The skill legitimately needs Google service-account credentials, but the registry metadata lists no required env vars or primary credential while the SKILL.md and code expect credentials from multiple env vars or files. The code checks several on-disk locations (including ~/.config/google-sheets/credentials.json), which is reasonable but broad — the registry should have declared the credential requirement and the exact env names. Confirm which env var you will use and do not supply higher-privilege credentials than necessary.
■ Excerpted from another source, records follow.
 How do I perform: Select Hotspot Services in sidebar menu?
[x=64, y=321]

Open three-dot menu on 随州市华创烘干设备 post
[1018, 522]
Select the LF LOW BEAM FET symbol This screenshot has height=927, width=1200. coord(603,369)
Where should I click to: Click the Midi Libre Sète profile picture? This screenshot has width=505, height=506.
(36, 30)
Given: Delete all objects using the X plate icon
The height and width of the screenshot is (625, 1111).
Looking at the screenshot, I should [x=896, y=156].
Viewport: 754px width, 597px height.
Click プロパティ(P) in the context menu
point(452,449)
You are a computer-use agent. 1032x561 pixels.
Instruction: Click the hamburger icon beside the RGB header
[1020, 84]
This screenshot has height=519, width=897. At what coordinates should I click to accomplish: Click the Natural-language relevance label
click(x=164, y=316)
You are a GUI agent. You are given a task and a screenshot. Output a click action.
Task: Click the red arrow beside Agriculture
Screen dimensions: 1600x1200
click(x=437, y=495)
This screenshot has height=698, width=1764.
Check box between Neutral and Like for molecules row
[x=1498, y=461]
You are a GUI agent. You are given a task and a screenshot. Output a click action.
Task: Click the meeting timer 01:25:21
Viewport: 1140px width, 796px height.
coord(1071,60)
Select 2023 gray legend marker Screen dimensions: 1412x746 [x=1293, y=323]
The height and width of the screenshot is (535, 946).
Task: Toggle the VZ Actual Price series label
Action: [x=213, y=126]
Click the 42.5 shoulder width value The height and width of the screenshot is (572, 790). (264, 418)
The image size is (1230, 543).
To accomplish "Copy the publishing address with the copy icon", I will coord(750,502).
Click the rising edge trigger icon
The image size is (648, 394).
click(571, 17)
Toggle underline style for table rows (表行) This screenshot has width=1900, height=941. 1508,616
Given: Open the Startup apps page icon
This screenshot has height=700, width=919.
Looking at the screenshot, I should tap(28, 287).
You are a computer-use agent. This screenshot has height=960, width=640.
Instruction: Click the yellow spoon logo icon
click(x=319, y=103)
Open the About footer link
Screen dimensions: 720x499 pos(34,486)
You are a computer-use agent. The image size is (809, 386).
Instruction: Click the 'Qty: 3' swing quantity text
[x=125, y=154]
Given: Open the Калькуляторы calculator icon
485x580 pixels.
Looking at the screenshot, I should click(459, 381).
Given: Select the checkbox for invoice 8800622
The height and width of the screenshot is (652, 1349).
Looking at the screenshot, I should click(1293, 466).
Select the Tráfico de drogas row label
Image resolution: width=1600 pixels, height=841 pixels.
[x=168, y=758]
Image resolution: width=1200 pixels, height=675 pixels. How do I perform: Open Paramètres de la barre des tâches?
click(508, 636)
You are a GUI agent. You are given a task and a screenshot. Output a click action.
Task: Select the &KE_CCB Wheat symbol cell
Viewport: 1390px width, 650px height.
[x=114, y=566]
The skill does not request always:true and does not appear to modify other skills or system-wide settings. It runs as a normal CLI and only uses the Google API client; autonomous invocation is the platform default but not a new privilege here.
Guidance
This skill appears to be a genuine Google Sheets CLI, but check a few things before installing: 1) Confirm which environment variable you will supply (the code and docs disagree slightly) and ensure you use a dedicated, least-privilege service account key (read-only scope for read tasks). 2) Don't place broad/owner credentials in project files or repos; keep the JSON key out of version control and prefer a limited-scope service account. 3) The package pulls googleapis from npm — run npm install in a controlled environment, verify package versions, and consider auditing node_modules or using integrity checks. 4) Because the CLI checks for credential files in the current directory and your home directory, be aware it may pick up any keys present there; remove or relocate keys you don't want the skill to access. 5) The code contains minor env-name inconsistencies (possible typo) — test credential loading locally before using in production. If you need higher assurance, run the CLI inside a restricted container or VM and review the full scripts/sheets-cli.js file yourself.
Latest Release
v1.0.3
- Improved documentation with detailed setup, install, and usage instructions for the Google Sheets CLI. - Clarified features: supports read/write, batch, formatting, and sheet management using service account authentication. - Added comprehensive credential loading order and input conventions. - Expanded command list for data operations, formatting, sheet management, and advanced batch updates. - Included security guidance and best practices for operational use.